The real gold mine for companies isn’t in general AI capabilities — it’s in their unique domain knowledge and in blending this knowledge into clever crafted products and services. In my experience, when you do this right, you can achieve about 80% of your desired outcomes with a fraction of the traditional investment. It’s not about building everything from scratch — it’s about standing on the shoulders of giants and adding your secret sauce on top.

Looking ahead, I expect we’ll see a whole new ecosystem of tools and frameworks that make this knowledge integration much more seamless — imagine drag-and-drop interfaces for connecting your company’s brain to general purpose AI models.

The Open Data Renaissance

Let me share a quick story: A friend built an energy price prediction app using just public weather data and wind turbine locations. Five years ago, this would’ve been a massive undertaking. Now? A weekend project. Open data is becoming the secret weapon for rapid innovation, especially when combined with private datasets.

Wind Speed based Energy Prediction

In 2024 companies are increasingly tapping into public data sources, weaving them into their existing pipelines. It's not just about having your own data anymore - it's about enriching it with publicly available insights to uncover patterns you might have missed. When you combine data from the outside world with your internal insights, you often spot opportunities that neither dataset would reveal on its own. [14]

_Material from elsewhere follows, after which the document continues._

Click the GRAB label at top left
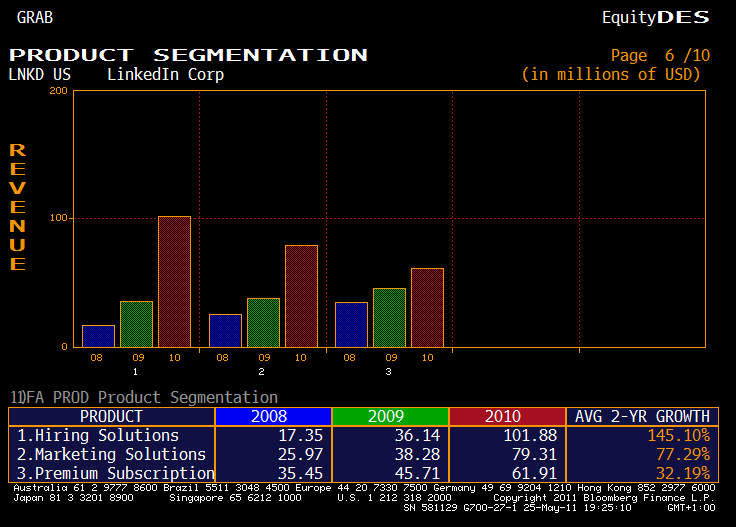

Want to explore this trend yourself? I’ve compiled my go-to sources for public data that consistently deliver value:

  • Data.gov: One of the world’s most comprehensive data sources, offering information on science, research, manufacturing, and climate (data.gov)
  • Google Dataset Search: A search engine for datasets cataloged by Google, covering a wide range of topics (datasetsearch.research.google.com)
  • Data.world: A collaborative platform hosting diverse datasets spanning business, science, government, and education (data.world)
  • The Official Portal for European Data: Offers datasets from various European countries and institutions (data.europa.eu/en)
  • The World Factbook: Contains information on 265 world entities, updated weekly (www.cia.gov/the-world-factbook)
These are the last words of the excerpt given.